Plan d’«autonomie» marocain : un artifice pour valider l’occupation

Plan d’«autonomie» marocain : un artifice pour valider l’occupation

Présenté comme « réaliste », le plan marocain pour le Sahara Occidental n’est qu’un trompe-l’œil. Sous un vernis diplomatique, il transforme l’occupation en normalité et prive les Sahraouis de leur voix, les cantonnant au rôle de simples spectateurs de leur propre destin.

Octobre : un rendez-vous à haut risque

Le mois d’octobre prochain sera crucial pour les Sahraouis. Le Conseil de sécurité de l’ONU devra se prononcer sur le renouvellement de la MINURSO, la mission chargée d’organiser un référendum d’autodétermination au Sahara Occidental. Créée en 1991, cette mission avait pour mandat de permettre aux Sahraouis de choisir entre l’indépendance et le rattachement au Maroc. Trois décennies plus tard, ce référendum n’a jamais eu lieu et l’horizon politique reste plus incertain que jamais.
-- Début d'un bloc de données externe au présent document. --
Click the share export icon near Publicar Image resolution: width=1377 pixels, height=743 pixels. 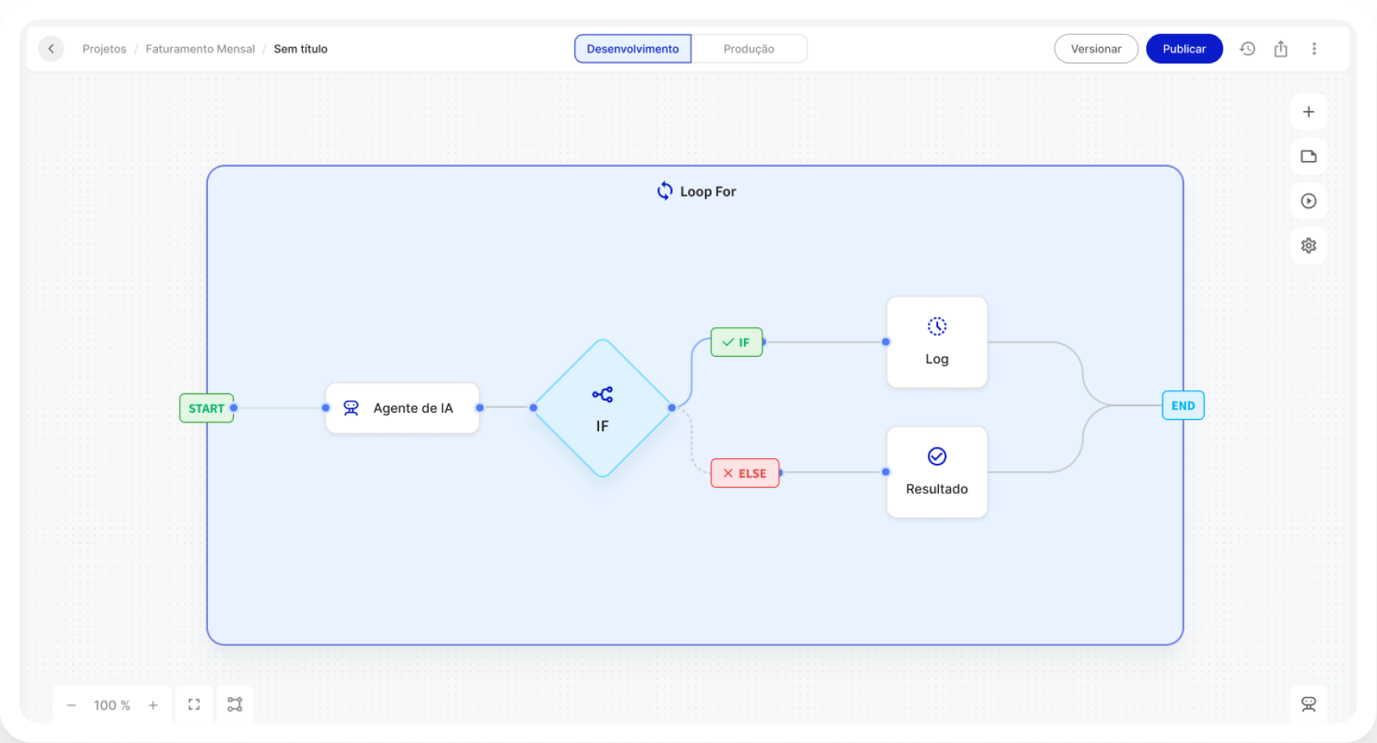pos(1281,49)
Aujourd’hui, les États-Unis et la France veulent transformer cette échéance en tournant politique. Leur objectif est d’entériner le plan marocain d’« autonomie » comme unique base de discussion, reléguant ainsi aux oubliettes le principe du référendum. Une telle décision constituerait un précédent historique, puisqu’elle transformerait une question de décolonisation en un simple débat de gouvernance régionale.

Les équilibres fragiles du Conseil de sécurité

L’adoption d’une nouvelle résolution dépend de deux conditions : l’absence de veto de l’un des cinq membres permanents (Chine, États-Unis, France, Russie, Royaume-Uni) et l’obtention d’au moins neuf votes favorables. Cette année, les dix membres non permanents sont l’Algérie, la Corée du Sud, le Danemark, la Grèce, le Guyana, le Pakistan, le Panama, la Sierra Leone, la Slovénie et la Somalie.

Avec Paris, Washington et Londres déjà alignés sur Rabat, et Moscou comme Pékin enclins à s’abstenir, l’équation semble favorable au Maroc. Mais encore faut-il rallier six membres non permanents. Rabat concentre ses efforts sur Ljubljana, qui a récemment accueilli le président Abdelmadjid Tebboune, et cible également Séoul, Mogadiscio et Islamabad. L’Algérie, membre du Conseil, mène bien sûr la contre-offensive et tentera de mobiliser d’autres États pour bloquer ce passage en force diplomatique.

Au-delà des votes, c’est l’avenir même de la MINURSO qui est en jeu. Si la perspective référendaire est abandonnée, la mission perdrait sa raison d’être. Déjà fragilisée par les coupes budgétaires imposées par Donald Trump aux opérations de paix de l’ONU, elle pourrait être remplacée par une structure chargée non plus de garantir l’autodétermination, mais d’accompagner un statut d’« autonomie » sous souveraineté marocaine.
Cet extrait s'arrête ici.